Geography of New York City

Satellite image showing most of the five boroughs, portions of eastern New Jersey, and the main waterways around New York Harbor

The geography of New York City is characterized by its coastal position at the meeting of the Hudson River and the Atlantic Ocean in a naturally sheltered harbor. The city's geography, with its scarce availability of land, is a contributing factor in making it one of the most densely populated cities in the United States. Environmental issues are chiefly concerned with managing this density, which also explains why New York is among the most energy efficient and least automobile-dependent cities in the United States. The city's climate is temperate.


The five boroughs of New York City

New York City is located on the coast of the Northeastern United States at the mouth of the Hudson River in southeastern New York state. It is located in the New York–New Jersey Harbor Estuary, the centerpiece of which is the New York Harbor, whose deep waters and sheltered bays helped the city grow in significance as a trading city. Much of New York is built on the three islands of Manhattan, Staten Island, and western Long Island, making land scarce and encouraging a high population density.

The Hudson River flows from the Hudson Valley into New York Bay, becoming a tidal estuary that separates the Bronx and Manhattan from Northern New Jersey. The Harlem River, another tidal strait between the East and Hudson Rivers, separates Manhattan from the Bronx.

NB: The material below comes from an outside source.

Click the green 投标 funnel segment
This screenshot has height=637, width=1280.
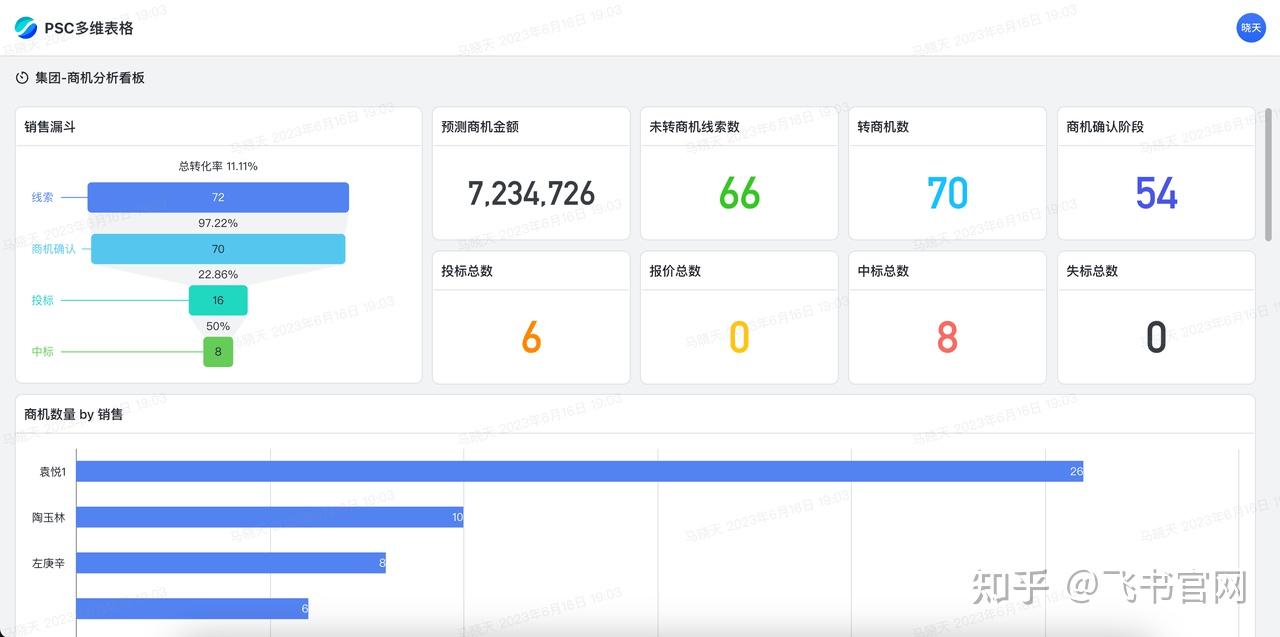pos(218,300)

The boroughs of New York City straddle the border between two geologic provinces of eastern North America. Brooklyn and Queens, located on Long Island, are part of the eastern coastal plain. Long Island is a massive moraine which formed at the southern fringe of the Laurentide Ice Sheet during the last Ice Age. The Bronx and Manhattan lie on the eastern edge of the Newark Basin, a block of the Earth's crust which sank downward during the disintegration of the supercontinent Pangaea during the Triassic period. The Palisades Sill on the New Jersey shore of the Hudson River exposes ancient, once-molten rock that filled the basin. Tough metamorphic rocks underlie much of Manhattan, providing solid support for its many skyscrapers.

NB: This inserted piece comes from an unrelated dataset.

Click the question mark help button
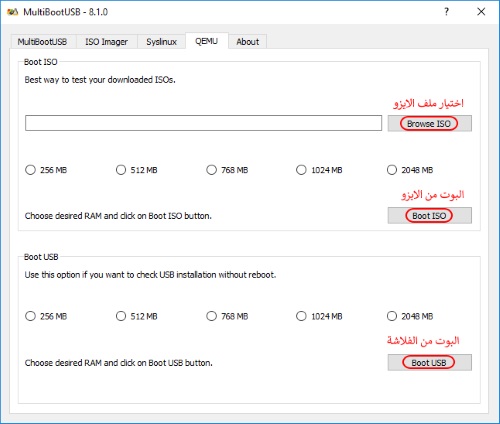This screenshot has height=424, width=500. pos(446,12)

The city's land has been altered considerably by human intervention, with substantial land reclamation along the waterfronts since Dutch colonial times. Reclamation is most notable in Lower Manhattan with modern developments like Battery Park City. Much of the natural variations in topography have been evened out, particularly in Manhattan.[1] The West Side of Manhattan retains some hilliness, especially in Upper Manhattan, while the East Side has been considerably flattened. Duffy's Hill in East Harlem is one notable exception to the East Side's relatively level grade.

The city's land area is estimated to be 321 square miles (830 km2).[2] However, a more recent estimate calculates a total land area of 304.8 square miles (789.4 square kilometres).[3] The highest natural point in the city is Todt Hill on Staten Island, which at 409.8 ft (124.9 m) above sea level is the highest hill on the Eastern Seaboard south of Maine. The summit of the ridge is largely covered in woodlands as part of the Staten Island Greenbelt.


New York City comprises five boroughs, an unusual form of government used to administer the five constituent counties that make up the city. Throughout the boroughs there are hundreds of distinct neighborhoods, many with a definable history and character all their own. If the boroughs were each independent cities, four of the boroughs (Brooklyn, Queens, Manhattan, and the Bronx) would be among the ten most populous cities in the United States.


New York
Climate chart (explanation)
Average max. and min. temperatures in °F
Precipitation totals in inches
Source: NOAA
Deep snow in Brooklyn during the Blizzard of 2006 Nor'easter
Union Square in autumn

Although it is not in the subtropics and its winters are cold, New York has a humid subtropical climate according to the Köppen climate classification because the coldest months' average temperatures are not low enough for persistent snow cover, between 32.5 and 33.0 °F (0.3 and 0.6 °C) at all three major reporting stations within the city. The region's climate is vastly affected by its proximity to the Atlantic Ocean. New York City's climate patterns are affected by the Atlantic Multidecadal Oscillation, a 70-year-long warming and cooling cycle in the Atlantic that influences the frequency and severity of hurricanes and coastal storms.[9] Unless otherwise stated, all figures below are cited from the Central Park station.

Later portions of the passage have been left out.